Lysate Details for Array
HEK293T cells in 10-cm dishes were transiently transfected with a non-lipid polymer transfection reagent specially designed and manufactured for large volume DNA transfection. Transfected cells were cultured for 48hrs before collection. The cells were lysed in modified RIPA buffer (25mM Tris-HCl pH7.6, 150mM NaCl, 1% NP-40, 1mM EDTA, 1xProteinase inhibitor cocktail mix, 1mM PMSF and 1mM Na3VO4, and then centrifuged to clarify the lysate. Protein concentration was measured by BCA protein assay kit.This product is manufactured by and sold under license from OriGene Technologies and its use is limited solely for research purposes.

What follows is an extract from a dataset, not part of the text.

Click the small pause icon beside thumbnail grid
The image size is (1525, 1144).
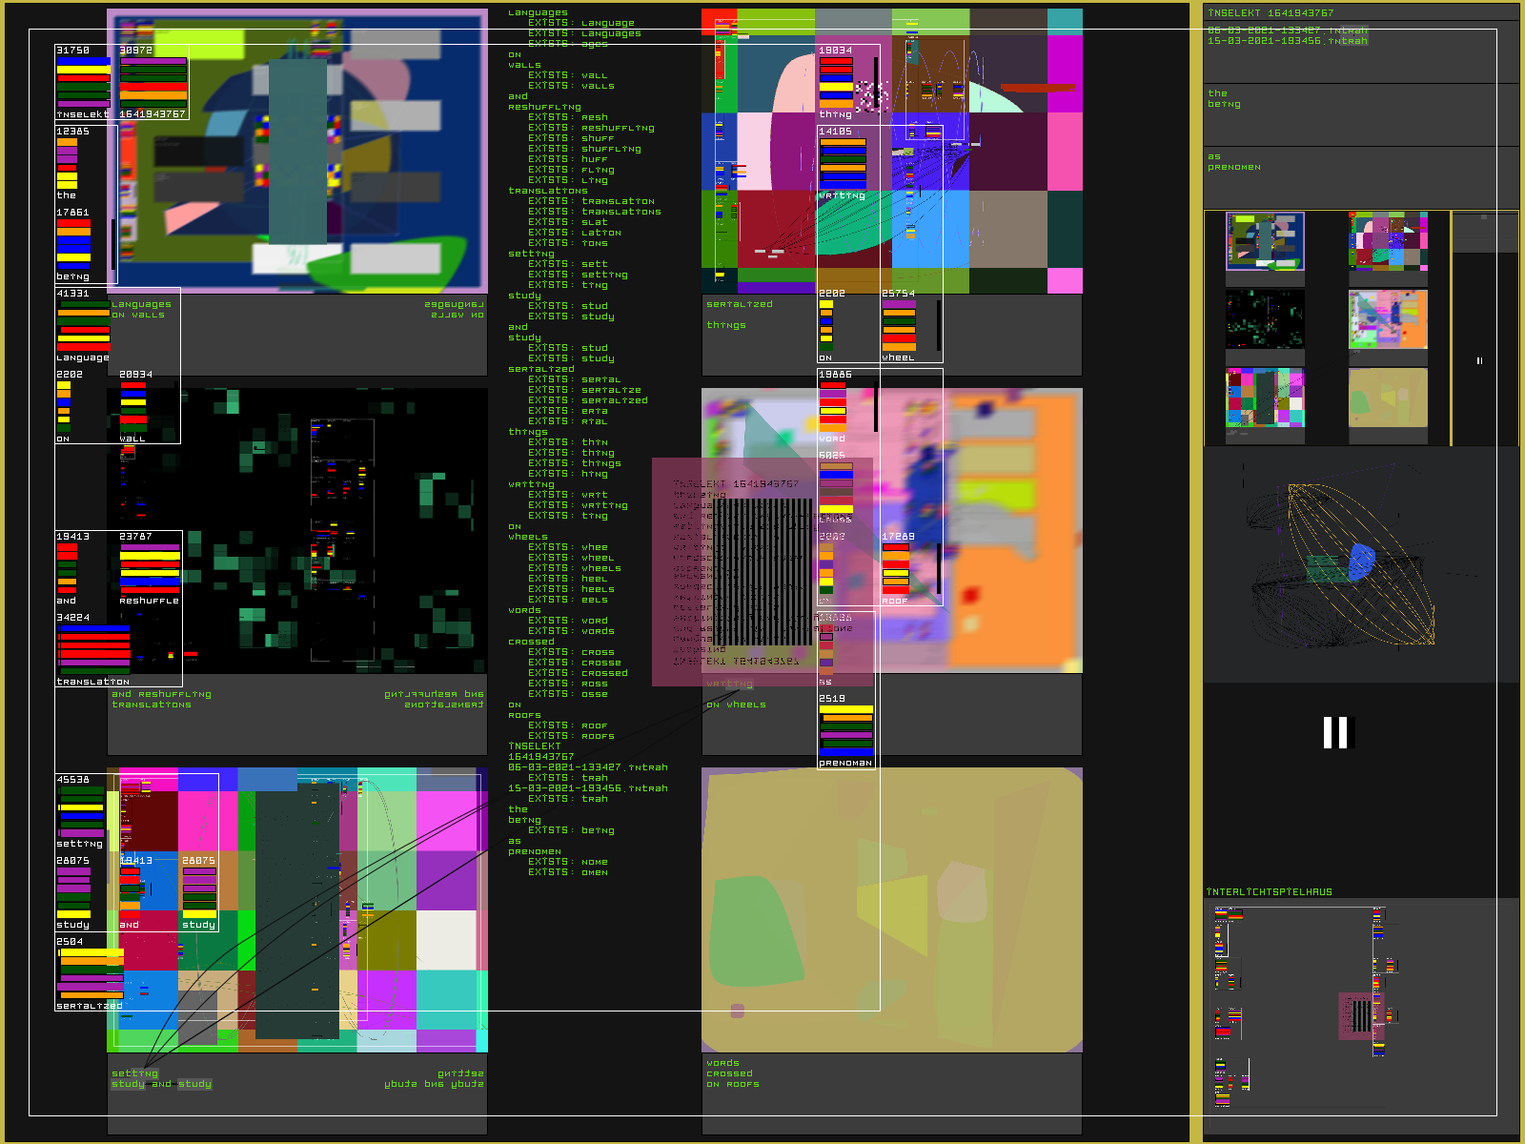1479,360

Alternate Names for Lamin A + C Overexpression Lysate
- dilated 1A (autosomal dominant)
- lamin A/C
- lamin A/C-like 1
- limb girdle muscular dystrophy 1B (autosomal dominant)
- PRO1,70 kDa lamin
- progeria 1 (Hutchinson-Gilford type)
- renal carcinoma antigen NY-REN-32
The nuclear lamina consists of a two-dimensional matrix of proteins located next to the inner nuclear membrane. The lamin family of proteins make up the matrix and are highly conserved in evolution. During mitosis, the lamina matrix is reversibly disassembled as the lamin proteins are phosphorylated. Lamin proteins are thought to be involved in nuclear stability, chromatin structure and gene expression. Vertebrate lamins consist of two types, A and B. Through alternate splicing, this gene encodes three type A lamin isoforms. Mutations in this gene lead to several diseases: Emery-Dreifuss muscular dystrophy, familial partial lipodystrophy, limb girdle muscular dystrophy, dilated cardiomyopathy, Charcot-Marie-Tooth disease, and Hutchinson-Gilford progeria syndrome. [provided by RefSeq]. Transcript Variant: This variant (2) uses an alternate splice site in the 3' coding region, compared to variant 1, resulting in a shorter isoform (2, also known as lamin C) with a distinct C-terminus when compared to isoform 1. Publication Note: This RefSeq record includes a subset of the publications that are available for this gene. Please see the Entrez Gene record to access additional publications.
This product is for research use only and is not approved for use in humans or in clinical diagnosis. Lysates are guaranteed
for 6 months from date of receipt.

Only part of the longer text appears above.